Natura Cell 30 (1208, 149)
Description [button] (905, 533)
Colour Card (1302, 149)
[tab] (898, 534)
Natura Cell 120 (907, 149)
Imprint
##########
Task statement
Give back the whole listing, word for word.

Solved problem
Natura Cell 30 (1208, 149)
Description [button] (905, 533)
Colour Card (1302, 149)
[tab] (898, 534)
Natura Cell 120 (907, 149)
Imprint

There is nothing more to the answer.